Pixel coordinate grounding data
####################

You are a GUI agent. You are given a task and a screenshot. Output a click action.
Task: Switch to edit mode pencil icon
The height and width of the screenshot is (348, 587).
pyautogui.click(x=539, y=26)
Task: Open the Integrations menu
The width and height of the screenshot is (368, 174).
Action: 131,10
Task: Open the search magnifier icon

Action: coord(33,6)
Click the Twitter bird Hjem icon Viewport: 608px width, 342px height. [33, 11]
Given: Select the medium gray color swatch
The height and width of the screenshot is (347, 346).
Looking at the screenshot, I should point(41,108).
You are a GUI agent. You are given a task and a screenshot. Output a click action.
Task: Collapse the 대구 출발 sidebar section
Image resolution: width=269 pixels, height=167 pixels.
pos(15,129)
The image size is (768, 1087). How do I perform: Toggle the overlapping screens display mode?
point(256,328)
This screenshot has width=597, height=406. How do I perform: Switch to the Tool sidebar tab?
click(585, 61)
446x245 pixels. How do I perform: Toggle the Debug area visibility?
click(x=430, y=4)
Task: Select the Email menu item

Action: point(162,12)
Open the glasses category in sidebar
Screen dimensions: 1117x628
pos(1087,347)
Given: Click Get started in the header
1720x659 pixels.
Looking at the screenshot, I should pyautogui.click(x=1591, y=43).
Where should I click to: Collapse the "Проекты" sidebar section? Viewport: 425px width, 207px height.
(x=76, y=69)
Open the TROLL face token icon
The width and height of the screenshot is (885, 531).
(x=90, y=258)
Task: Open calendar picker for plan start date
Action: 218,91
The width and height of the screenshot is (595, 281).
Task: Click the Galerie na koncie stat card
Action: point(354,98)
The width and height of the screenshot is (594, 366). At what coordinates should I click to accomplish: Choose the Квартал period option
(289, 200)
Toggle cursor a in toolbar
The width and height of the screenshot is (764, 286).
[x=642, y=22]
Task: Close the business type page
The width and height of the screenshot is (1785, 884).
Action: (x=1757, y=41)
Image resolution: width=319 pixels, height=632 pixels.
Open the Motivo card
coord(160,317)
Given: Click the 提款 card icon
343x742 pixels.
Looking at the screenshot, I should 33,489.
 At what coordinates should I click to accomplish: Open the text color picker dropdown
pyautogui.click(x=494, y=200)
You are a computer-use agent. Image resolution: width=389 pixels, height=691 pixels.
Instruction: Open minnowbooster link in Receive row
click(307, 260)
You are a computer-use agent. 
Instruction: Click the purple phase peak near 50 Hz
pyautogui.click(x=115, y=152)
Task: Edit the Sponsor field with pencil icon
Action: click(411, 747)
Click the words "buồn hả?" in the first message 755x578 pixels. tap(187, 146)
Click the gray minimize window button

####################

EXERCISE PROMPT ->
Transcribe each entry above exactly as it reads.

ANSWER BOX ->
You are a GUI agent. You are given a task and a screenshot. Output a click action.
Task: Switch to edit mode pencil icon
The height and width of the screenshot is (348, 587).
pyautogui.click(x=539, y=26)
Task: Open the Integrations menu
The width and height of the screenshot is (368, 174).
Action: 131,10
Task: Open the search magnifier icon

Action: coord(33,6)
Click the Twitter bird Hjem icon Viewport: 608px width, 342px height. [33, 11]
Given: Select the medium gray color swatch
The height and width of the screenshot is (347, 346).
Looking at the screenshot, I should point(41,108).
You are a GUI agent. You are given a task and a screenshot. Output a click action.
Task: Collapse the 대구 출발 sidebar section
Image resolution: width=269 pixels, height=167 pixels.
pos(15,129)
The image size is (768, 1087). How do I perform: Toggle the overlapping screens display mode?
point(256,328)
This screenshot has width=597, height=406. How do I perform: Switch to the Tool sidebar tab?
click(585, 61)
446x245 pixels. How do I perform: Toggle the Debug area visibility?
click(x=430, y=4)
Task: Select the Email menu item

Action: point(162,12)
Open the glasses category in sidebar
Screen dimensions: 1117x628
pos(1087,347)
Given: Click Get started in the header
1720x659 pixels.
Looking at the screenshot, I should pyautogui.click(x=1591, y=43).
Where should I click to: Collapse the "Проекты" sidebar section? Viewport: 425px width, 207px height.
(x=76, y=69)
Open the TROLL face token icon
The width and height of the screenshot is (885, 531).
(x=90, y=258)
Task: Open calendar picker for plan start date
Action: 218,91
The width and height of the screenshot is (595, 281).
Task: Click the Galerie na koncie stat card
Action: point(354,98)
The width and height of the screenshot is (594, 366). At what coordinates should I click to accomplish: Choose the Квартал period option
(289, 200)
Toggle cursor a in toolbar
The width and height of the screenshot is (764, 286).
[x=642, y=22]
Task: Close the business type page
The width and height of the screenshot is (1785, 884).
Action: (x=1757, y=41)
Image resolution: width=319 pixels, height=632 pixels.
Open the Motivo card
coord(160,317)
Given: Click the 提款 card icon
343x742 pixels.
Looking at the screenshot, I should 33,489.
 At what coordinates should I click to accomplish: Open the text color picker dropdown
pyautogui.click(x=494, y=200)
You are a computer-use agent. Image resolution: width=389 pixels, height=691 pixels.
Instruction: Open minnowbooster link in Receive row
click(307, 260)
You are a computer-use agent. 
Instruction: Click the purple phase peak near 50 Hz
pyautogui.click(x=115, y=152)
Task: Edit the Sponsor field with pencil icon
Action: click(411, 747)
Click the words "buồn hả?" in the first message 755x578 pixels. tap(187, 146)
Click the gray minimize window button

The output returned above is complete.